One popular resolution for many of us this year is to sort out our debts. More than 2.8 million people will transfer their credit-card debt this year, says high-street bank Santander. The good news is that, with a wide range of interest-free balance-transfer deals available, now is a great time to be cutting the cost of your debt.
A couple of years ago, decent balance-transfer deals all but disappeared as the banks reined in their lending. In effect, you could only get a decent balance transfer deal if you didn’t actually have much of a balance to move. But now lenders are starting to pitch for your debt once again. Barclaycard is offering 17 months interest free, while MBNA, Virgin and Natwest all offer 16 months. So which should you go for?
Firstly, think about how likely you are to be accepted for the best balance-transfer deal. If you’ve got substantial debts across several cards, or have missed minimum payments in the past, you probably won’t qualify for the very best deals. Luckily, you can check which credit cards are likely to accept you without having to apply to them (this is worth doing, as if you apply and are rejected it appears on your credit record and could affect other applications).

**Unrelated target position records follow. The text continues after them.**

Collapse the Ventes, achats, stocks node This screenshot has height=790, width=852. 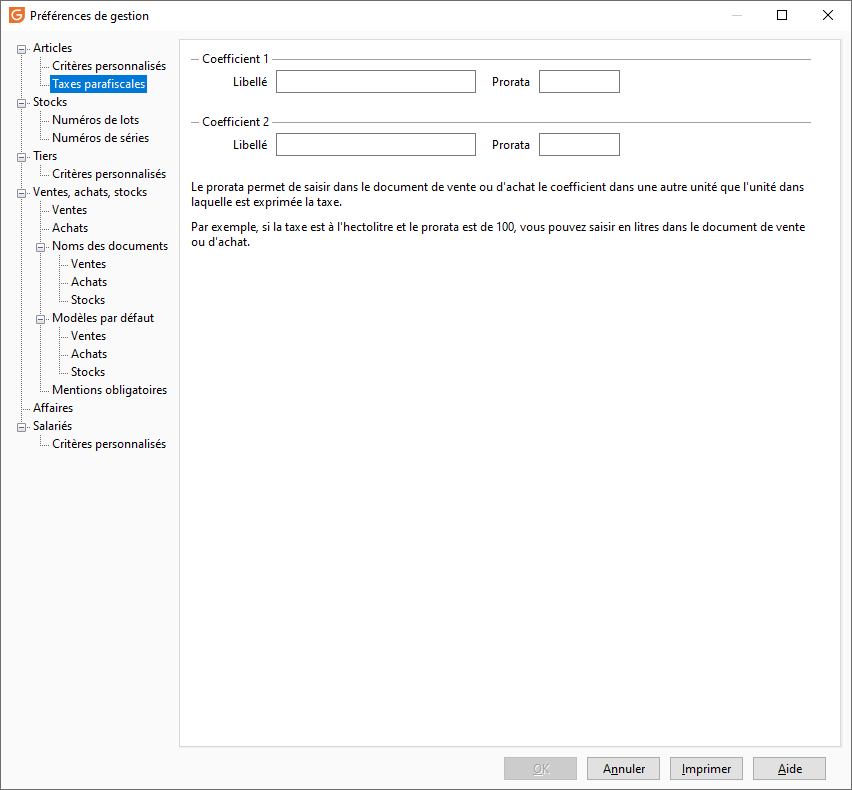point(21,193)
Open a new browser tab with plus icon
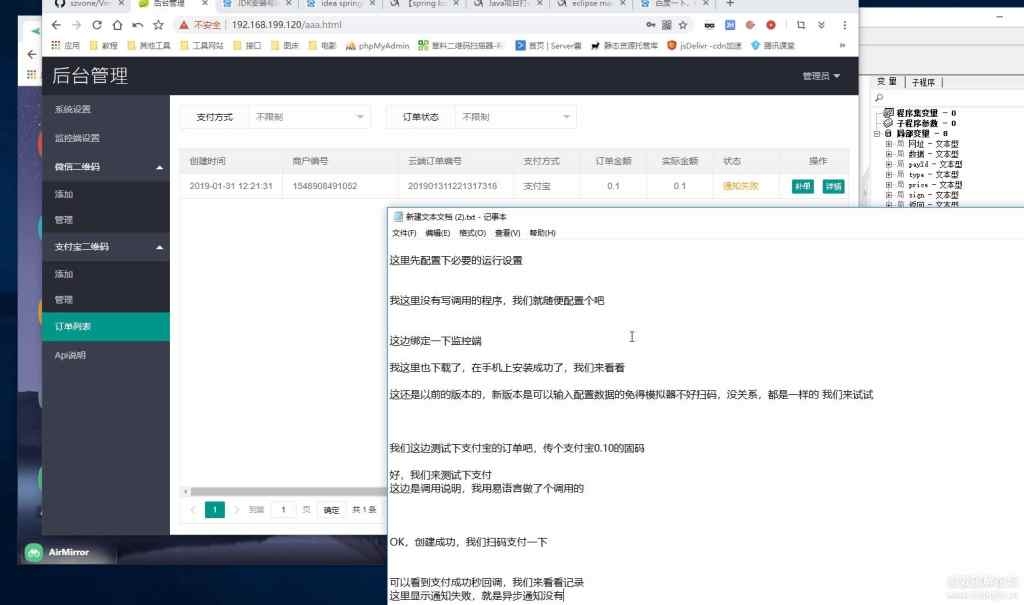The width and height of the screenshot is (1024, 605). coord(729,4)

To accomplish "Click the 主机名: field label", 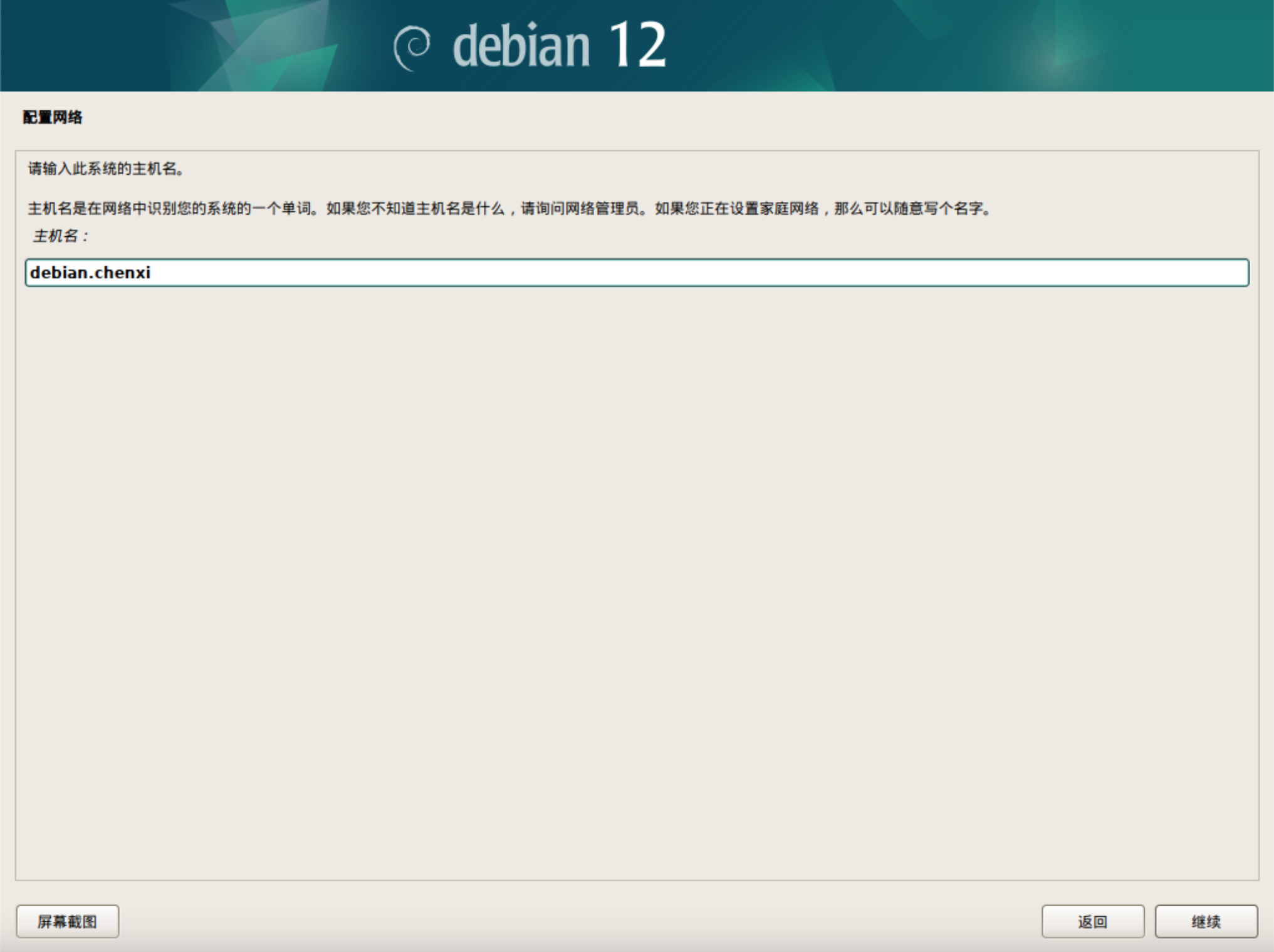I will coord(60,236).
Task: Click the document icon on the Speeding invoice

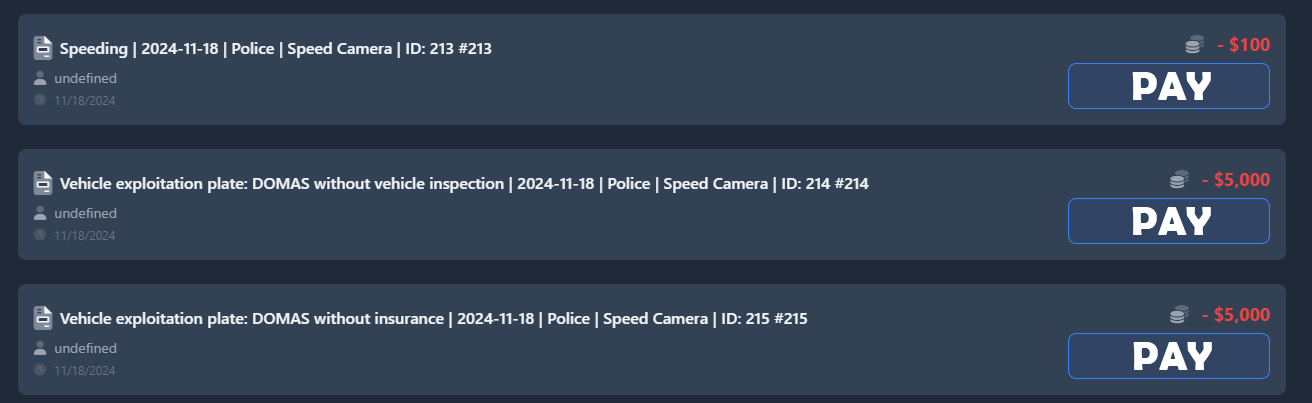Action: (x=42, y=48)
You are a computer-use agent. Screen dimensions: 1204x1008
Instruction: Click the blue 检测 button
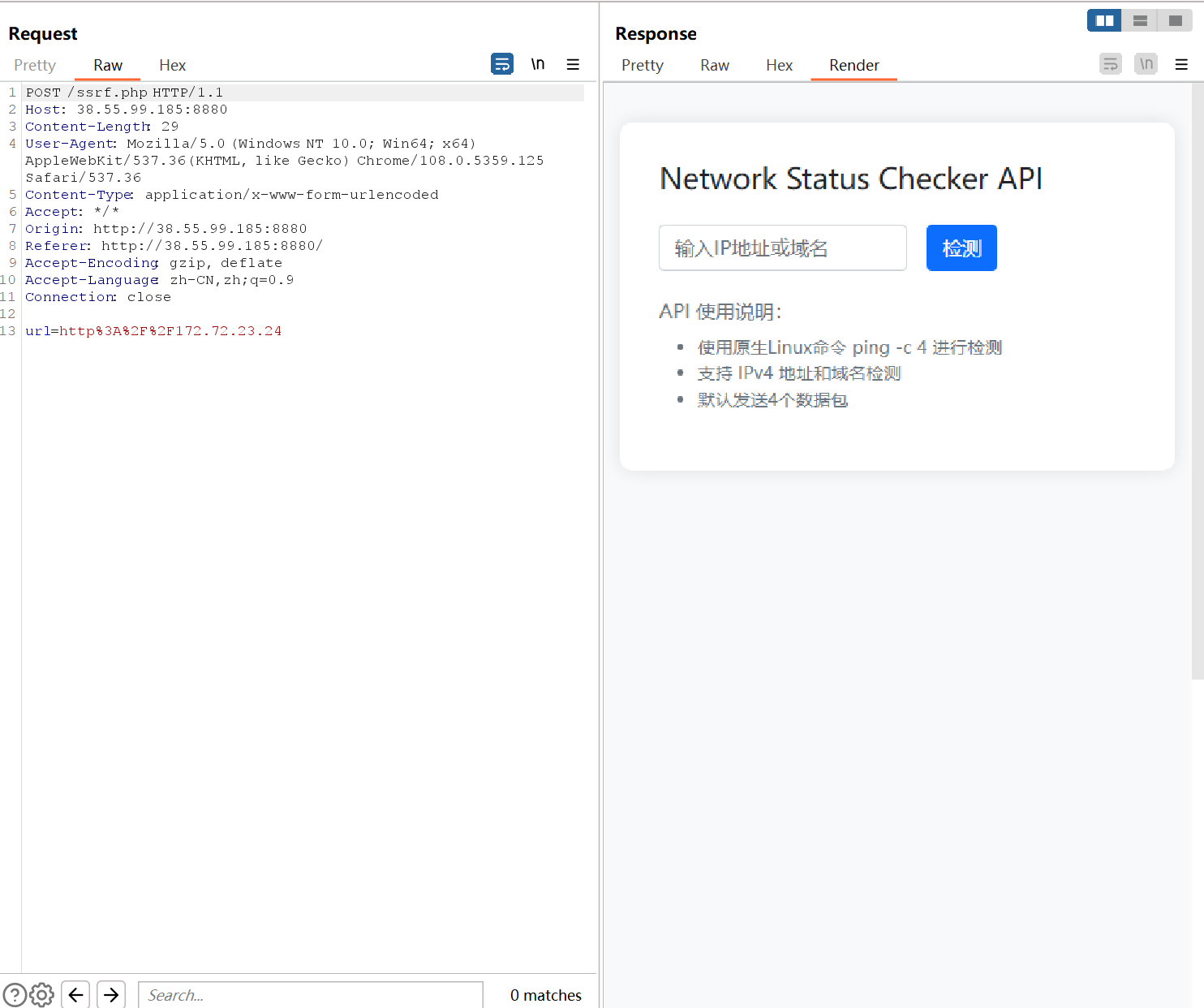(x=961, y=248)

Moneysupermarket.com has a free ‘Smart Search’ facility where you fill in a form giving details about yourself and your debt, and they bring up a list of the best credit cards available for you in order of likely acceptance. You can use those results to work out which card to apply for. If you have a poor credit record and won’t get accepted for any of the interest-free deals, then go for a low-interest, life-of-balance card instead. The best on offer at the moment is the Barclaycard Platinum Simplicity card, which has a rate of 6.8%.
Once you have your new credit card, set up a direct debit to pay it off. You should at least set one up for the minimum payment to ensure you aren’t hit by any penalties. But remember to make regular payments on top to clear the card – if you only pay the minimum each month it will take you ages to clear the debt. A better bet is to work out how much you need to pay each month in order to clear the debt before the 0% deal runs out, and set up a direct debit for that amount.
Finally, make sure you read the small print. A great deal will quickly cease to be one if it turns out that you’re paying an annual fee, or will incur a charge for not spending on the card. Also make sure you know what the interest rate will rise to once the 0% period is over. If you know you won’t have cleared your debt by then, then set yourself a reminder that you will need to move your debt to a new 0% deal.